Creative Connections
Connecting Our Power of Spirit in the World of Water
"Our music and arts are not just aesthetically pleasing. They are our religion, what we believe, our guides. They are our communication with nature, identifying our spirit, serving as our teachers, teaching us how to act..."
-- Aboriginal Artist, Earth Day celebrations, 2007
Water Works. We welcome your contributions of poetry, music, creative works, stories, photos that link our spirit within our world of water.
Collective Community Support, Outreach and Interactions
Community Communications
While throughout history, culture and religions from around the world connect purity and well-being with clean clear water and the forests that surround them, the degradation of these same forests and watersheds that sustain us, speaks of a greater global disconnect. These underlying, deep routed connections between our natural areas and ourselves, are important considerations in our unified decisions for our shared resources and our avenues to work together in sustaining our common health and well-being.

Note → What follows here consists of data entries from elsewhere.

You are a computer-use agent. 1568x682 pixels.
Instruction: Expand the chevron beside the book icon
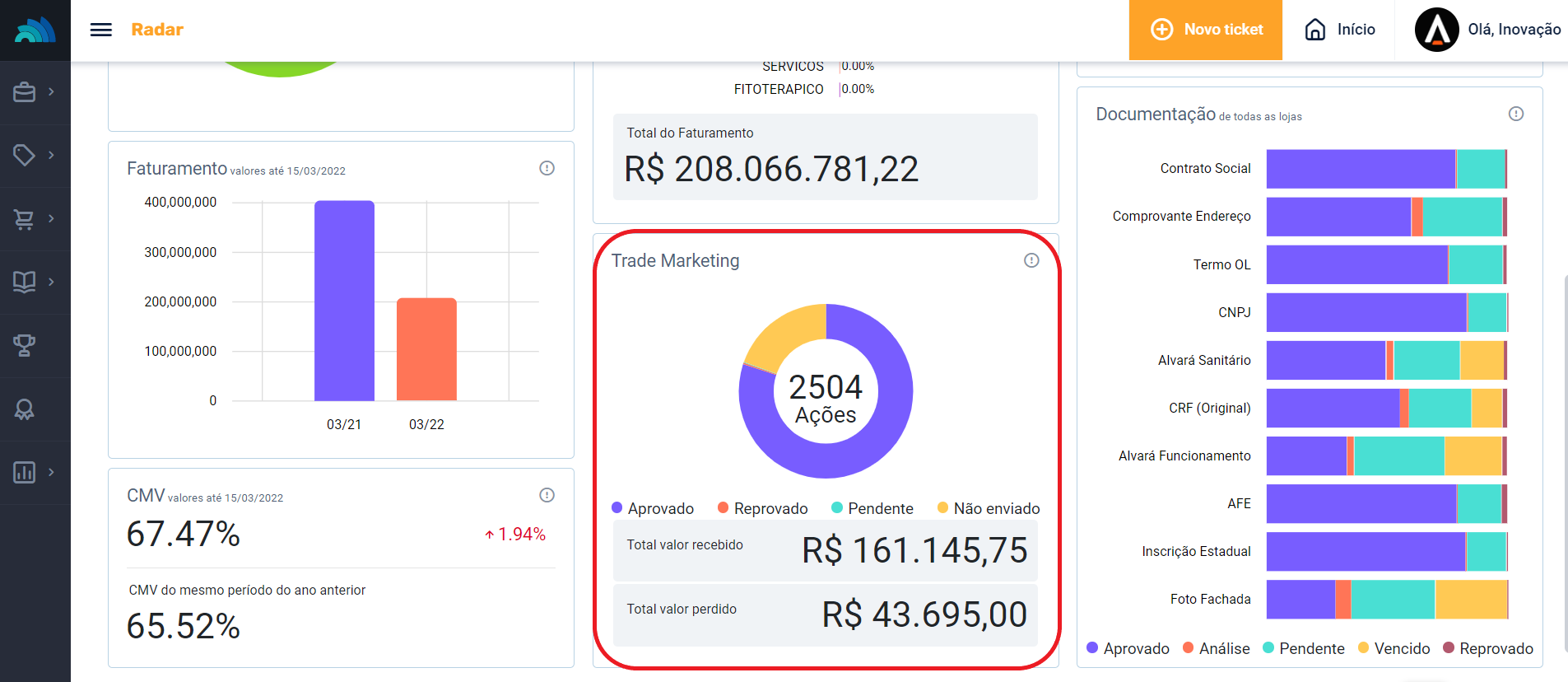click(51, 282)
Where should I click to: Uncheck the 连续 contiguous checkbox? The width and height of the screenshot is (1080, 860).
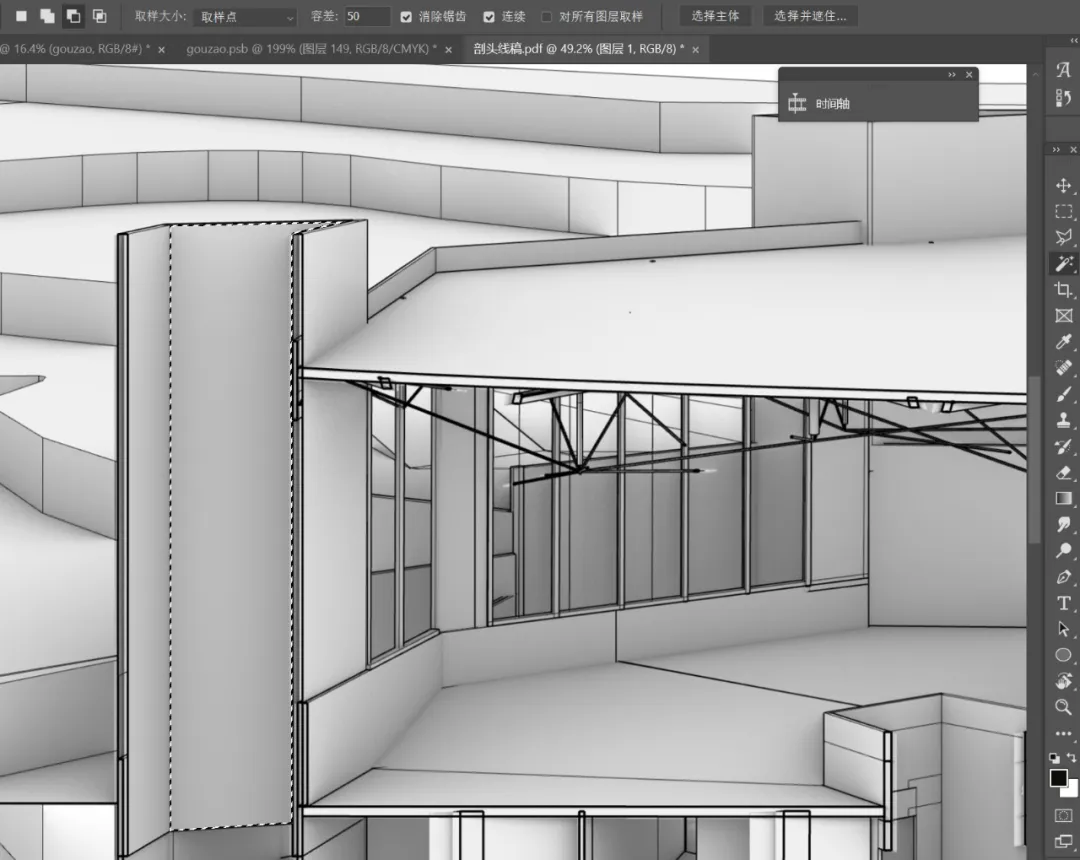click(489, 17)
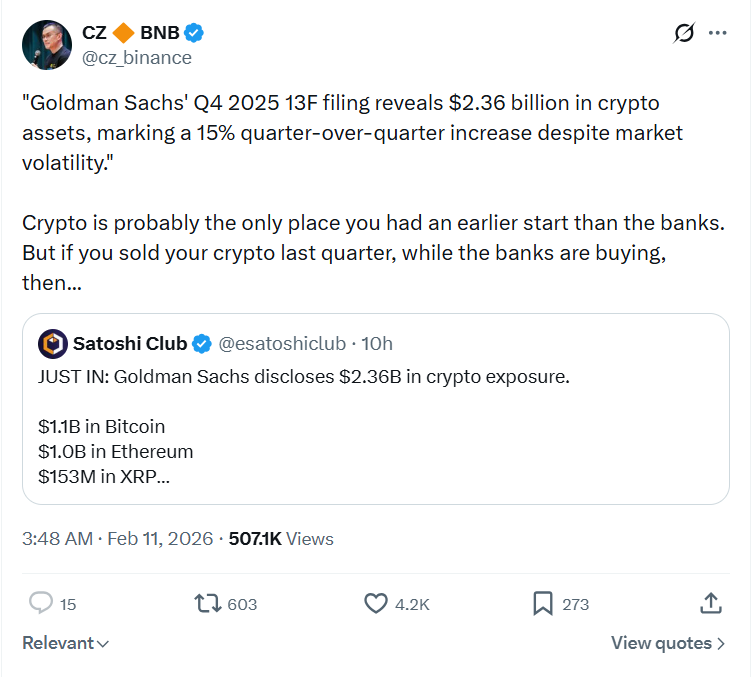Expand the Relevant replies sort dropdown
This screenshot has height=677, width=752.
coord(66,643)
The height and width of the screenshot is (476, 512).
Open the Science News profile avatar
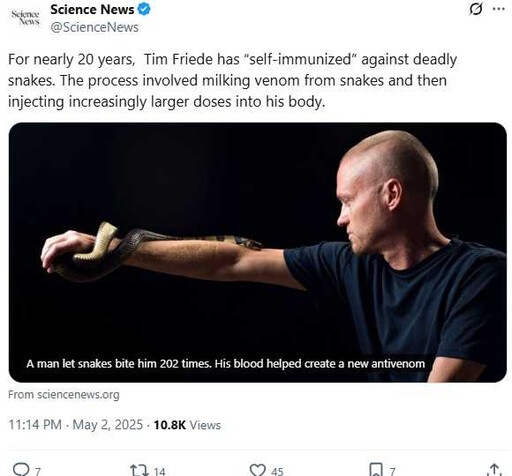pos(25,17)
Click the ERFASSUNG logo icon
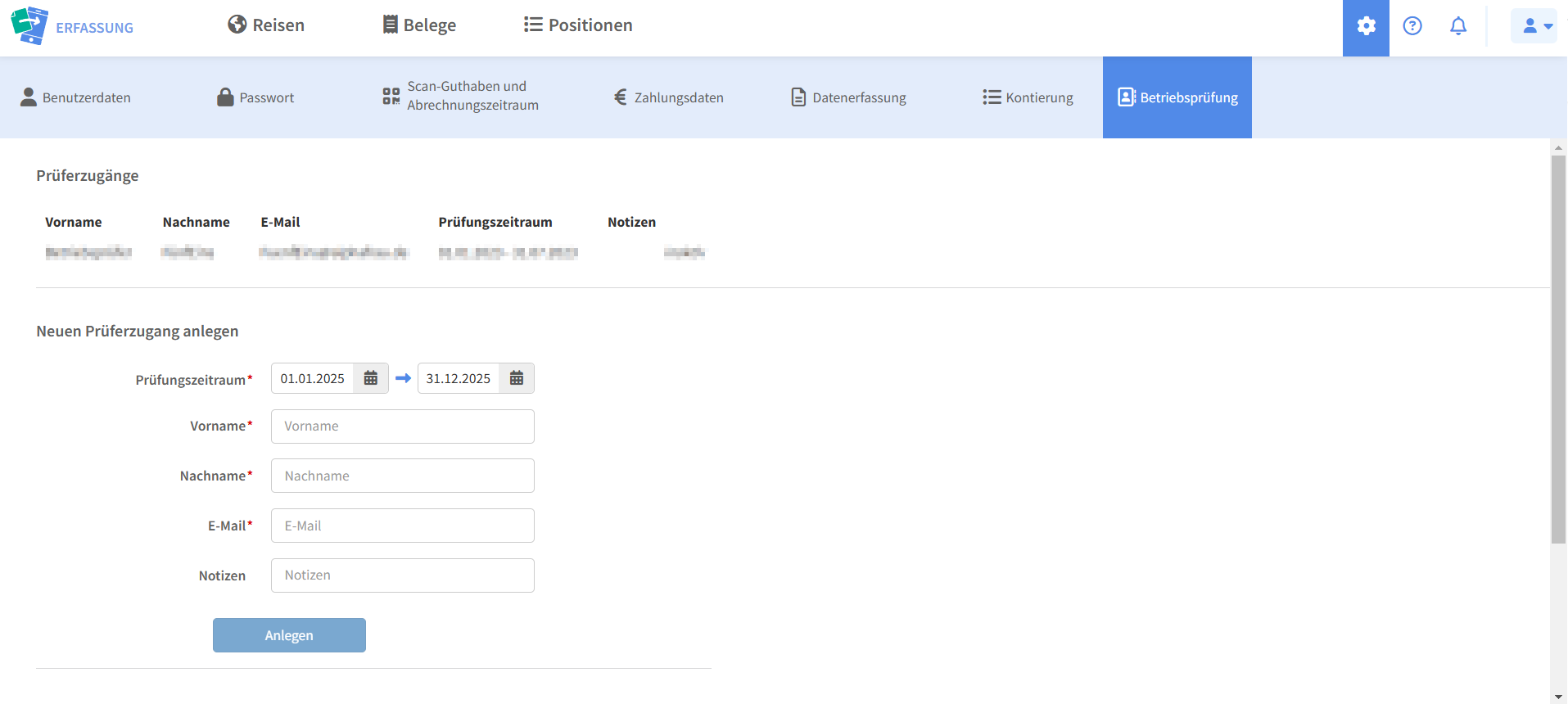Screen dimensions: 1568x704 coord(29,25)
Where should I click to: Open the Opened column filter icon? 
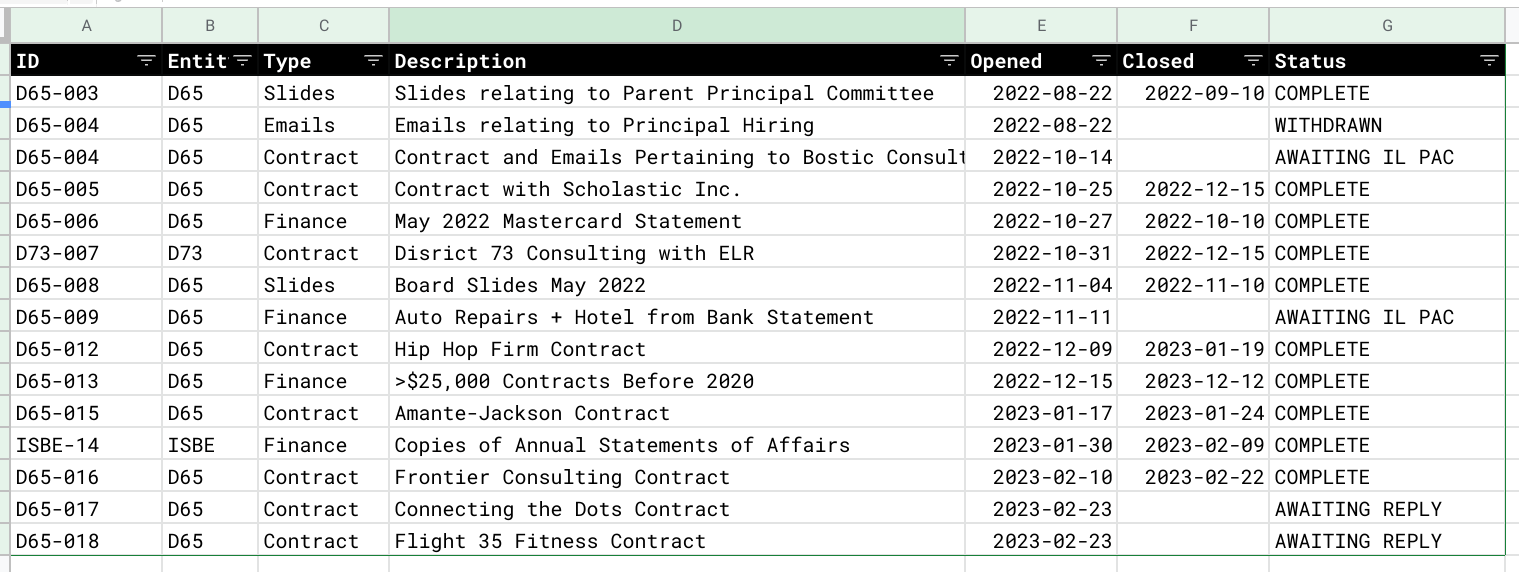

We have long built upon local knowledge to better understand the links between land use, water quality and health, demonstrated in such publications as The New Yorker (Reflections, Encountering the Countryside) and The Experience of Place. Through integrating student organized field collections and coursework, we have incorporated culture, ecology, politics and economics in an comprehensive management plan and disaster prevention program, while meeting academic requirements in Integrating Resource and Community Issues: St. John USVI.
Creative Actions
Our stories, art and music often hold histories and geographic variables of landscapes, ecosystem change predictions and lessons for human/environment interactions. Intact hydrologic ecosystems that include the human experience of those within them are the key to our human health and our continued well-being. We must strive to guard and enhance the processes for natural quantity and quality within our hydrologic basins. These include resources management that connects the culture and ecology of particular area with how they can work together, The focus is on linking the health within our watersheds with the knowledge and spirit within the people who live there.
Our international efforts are now focused on designing audio/visual informational programs that overlay geographic photos with supportive music and spoken word as in the upcoming China/Tibet program. We welcome poetry, music, creative works, stories, photos that link our spirit within our world of water. We have been working on the Childrens book "Natures Way" to assist in nature connections for young people and the child within.
Cultural Connections
With over 15 thousand multinational scientists and water experts from around the world, the 2006 World Water Congress in Mexico City, was met by crowds of local and indigenous demonstrations blocking the Congress entrance. Insisting on honoring the spirit of water through stories, art, music and dance, alternative community forums were initiated focusing on local empowerment and access to their drinking water. Debates included questions of too much or too little water? Are you for or against privatization? Is access to potable supplies a basic human right? But while we continue to discuss our many options, we must also address our universal purpose.
Our work together has included projects that map hydrologic basins from the source to the drinking water supply. Though the use of music, dance and art, we have been able to build upon collective knowledge that contributes to scientifically sound data collection. Such efforts have resulted in community outreach and coordination through our actions in protecting and managing our place in our natural surroundings. Such sites have included the Tlingit and Haida Spirit Camp and the Stikine Watershed, Alaska.